● AIM OF THE EXERCISE: In the entries that follow, the first line to write out is the one containing "For every named", and the last is the one containing "DFJ Development (227, 1457)". Reproduce that stretch exactly, with nothing before or after it.

:: GIVEN DATA ::

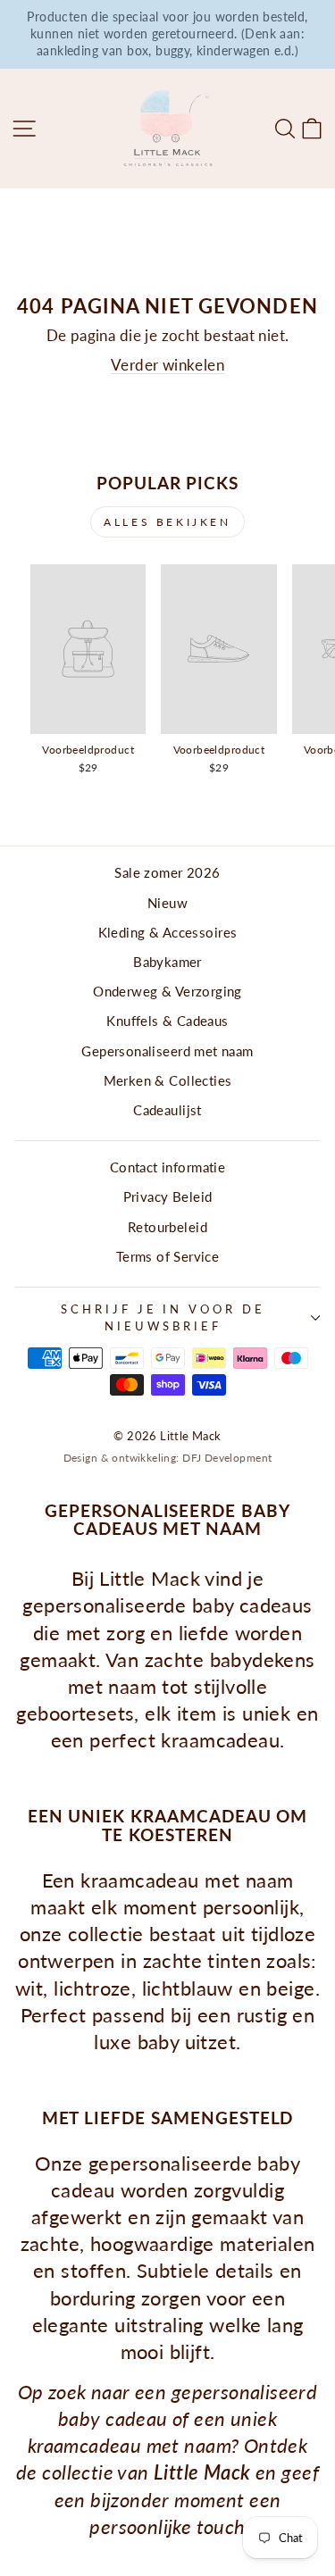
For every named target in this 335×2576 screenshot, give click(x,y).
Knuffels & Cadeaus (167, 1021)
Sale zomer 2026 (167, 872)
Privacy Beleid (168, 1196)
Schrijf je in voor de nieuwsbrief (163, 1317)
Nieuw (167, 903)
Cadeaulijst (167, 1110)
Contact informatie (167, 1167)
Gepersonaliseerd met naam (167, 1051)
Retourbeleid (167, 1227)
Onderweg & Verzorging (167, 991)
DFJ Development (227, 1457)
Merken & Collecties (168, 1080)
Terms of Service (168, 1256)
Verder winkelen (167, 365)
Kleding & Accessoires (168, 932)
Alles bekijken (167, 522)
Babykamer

:::
:: GIVEN DATA ::

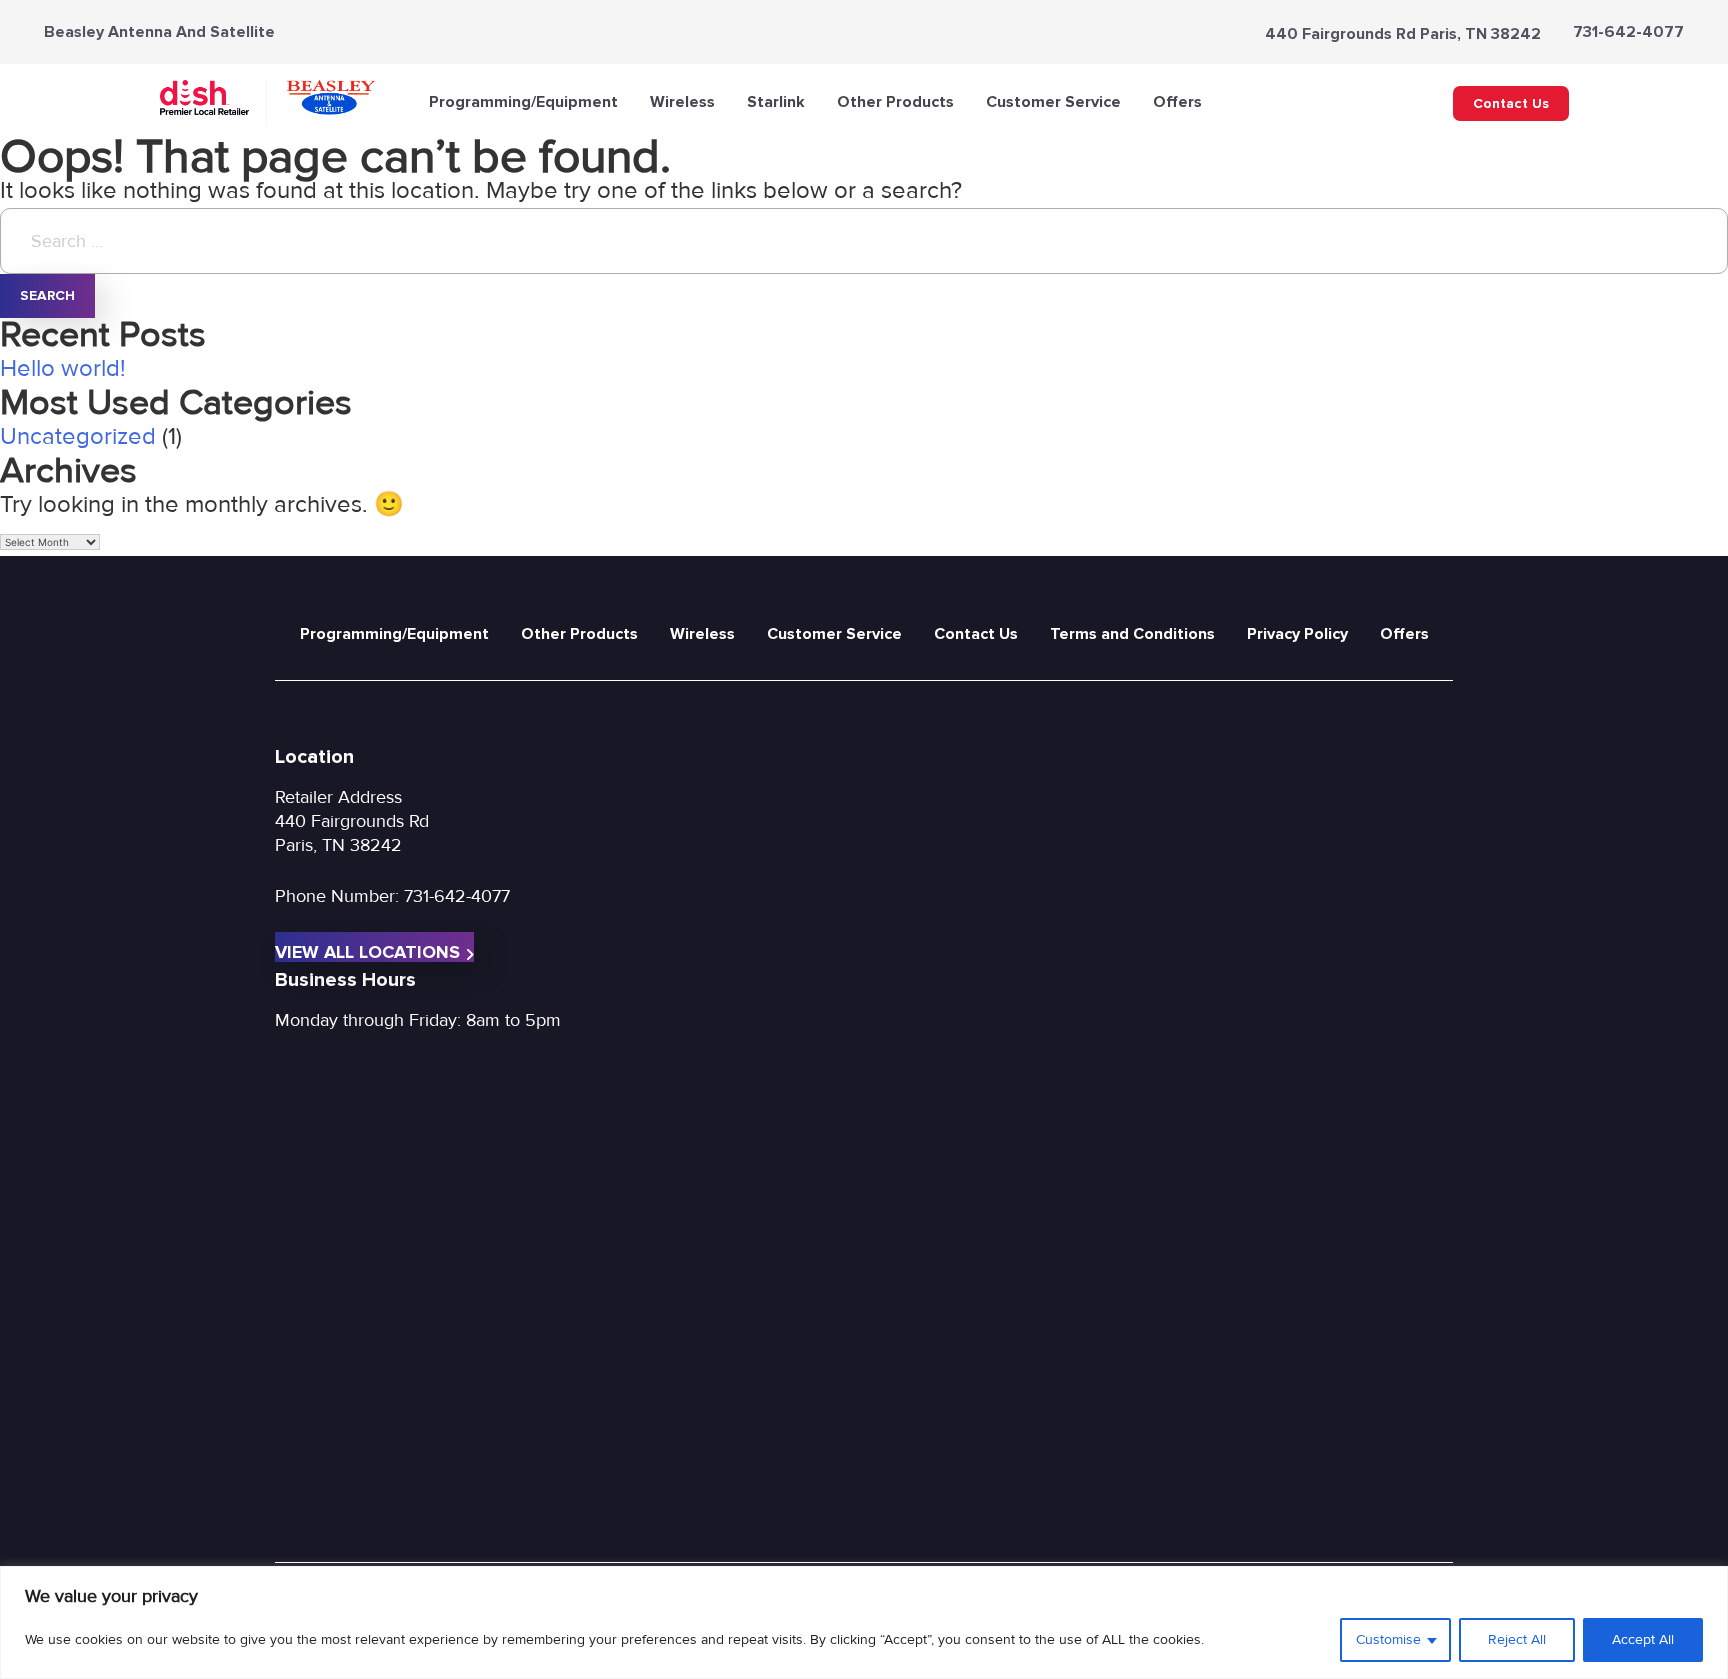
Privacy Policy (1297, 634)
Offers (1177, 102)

:::
:: GIVEN DATA ::

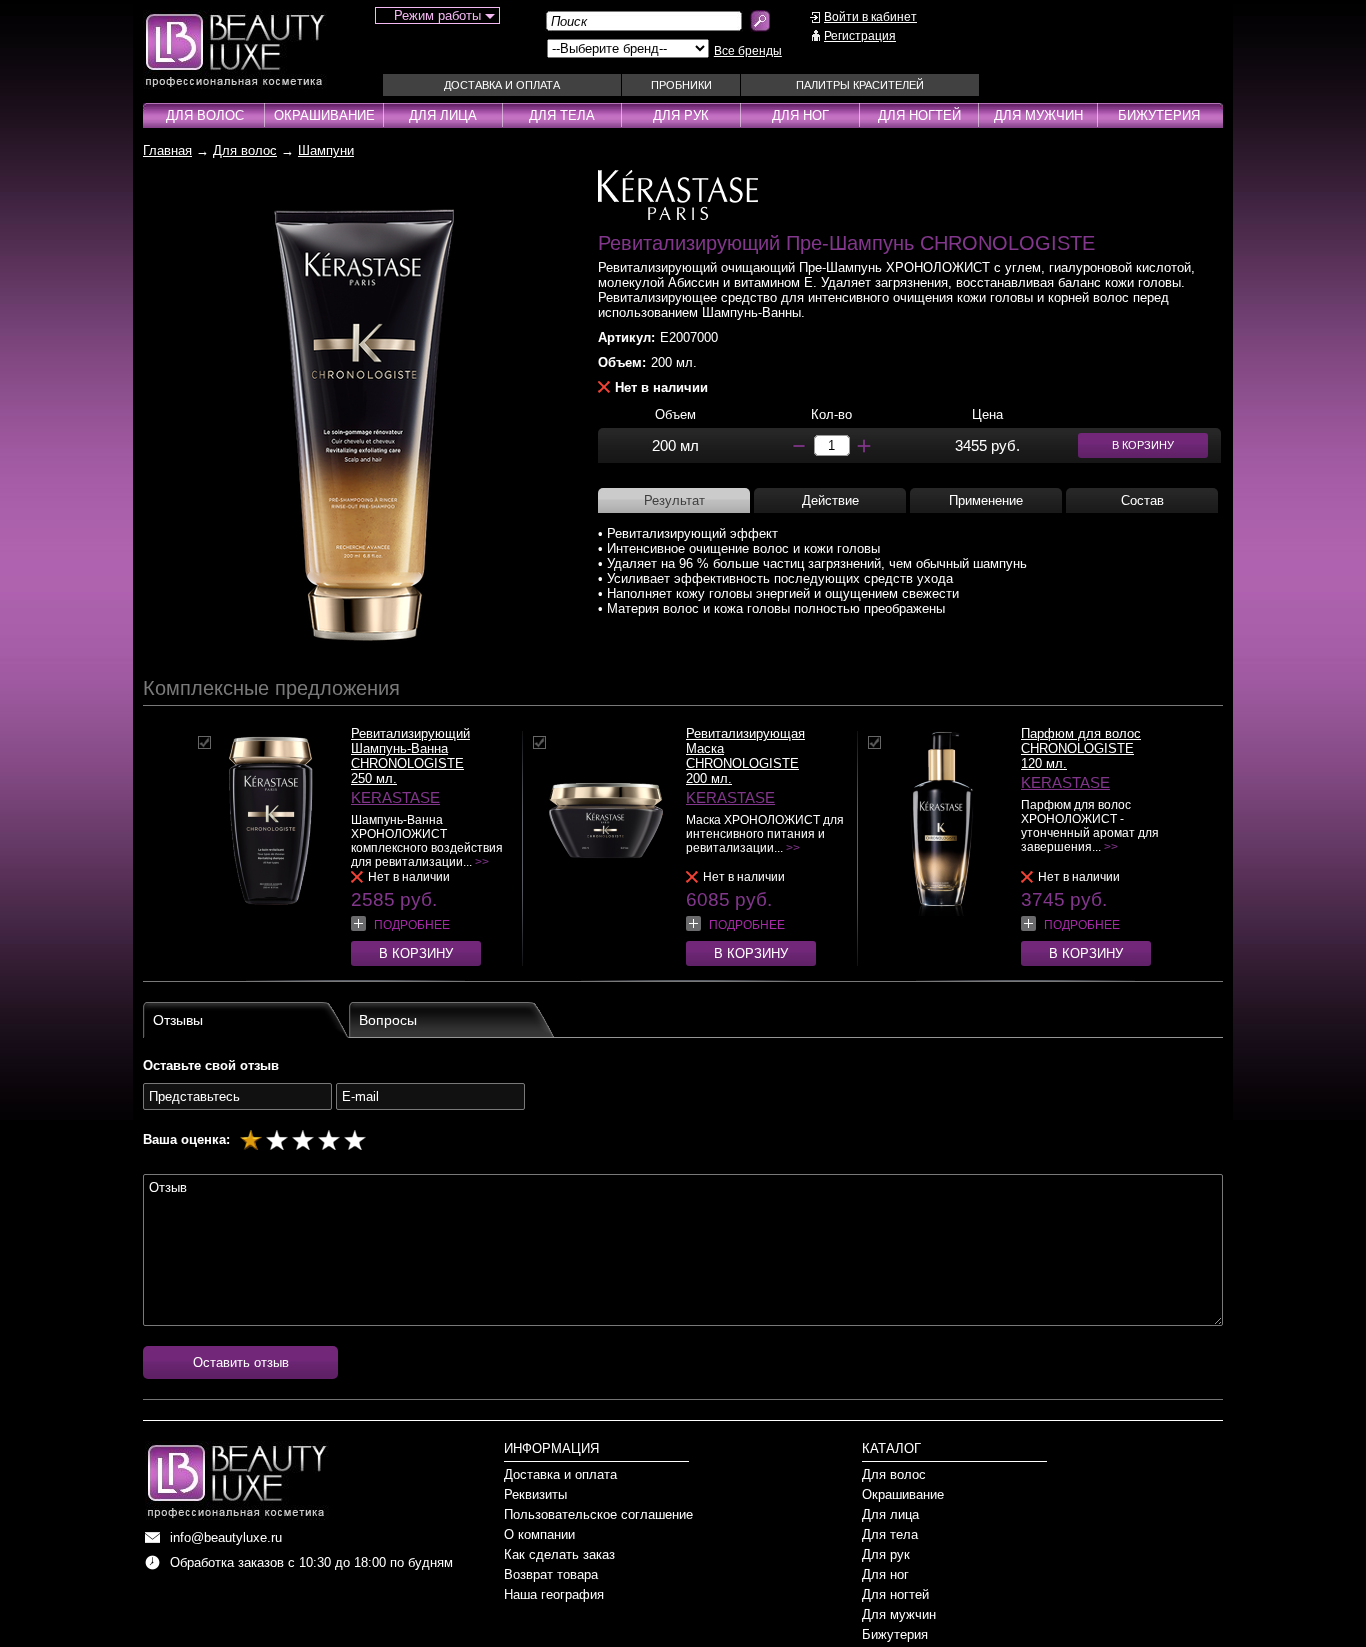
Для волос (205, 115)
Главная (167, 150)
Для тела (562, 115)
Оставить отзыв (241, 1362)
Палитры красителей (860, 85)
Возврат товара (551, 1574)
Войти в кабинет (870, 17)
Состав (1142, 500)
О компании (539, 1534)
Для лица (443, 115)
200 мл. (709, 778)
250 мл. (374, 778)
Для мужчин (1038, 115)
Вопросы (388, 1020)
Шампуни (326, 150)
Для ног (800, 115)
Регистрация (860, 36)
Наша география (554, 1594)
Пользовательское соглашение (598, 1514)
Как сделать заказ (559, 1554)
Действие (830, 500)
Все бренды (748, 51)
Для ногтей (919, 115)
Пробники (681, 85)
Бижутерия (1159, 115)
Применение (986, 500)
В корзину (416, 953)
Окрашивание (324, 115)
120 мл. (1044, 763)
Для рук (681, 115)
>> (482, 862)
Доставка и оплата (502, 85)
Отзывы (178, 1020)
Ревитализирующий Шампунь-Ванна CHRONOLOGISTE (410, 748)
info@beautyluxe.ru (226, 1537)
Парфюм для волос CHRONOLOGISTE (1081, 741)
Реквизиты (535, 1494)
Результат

:::

● WRITTEN ANSWER:
For every named target in this 335×2576 screenshot, give click(x,y).
Knuffels & Cadeaus (167, 1021)
Sale zomer 2026 (167, 872)
Privacy Beleid (168, 1196)
Schrijf je in voor de nieuwsbrief (163, 1317)
Nieuw (167, 903)
Cadeaulijst (167, 1110)
Contact informatie (167, 1167)
Gepersonaliseerd met naam (167, 1051)
Retourbeleid (167, 1227)
Onderweg & Verzorging (167, 991)
DFJ Development (227, 1457)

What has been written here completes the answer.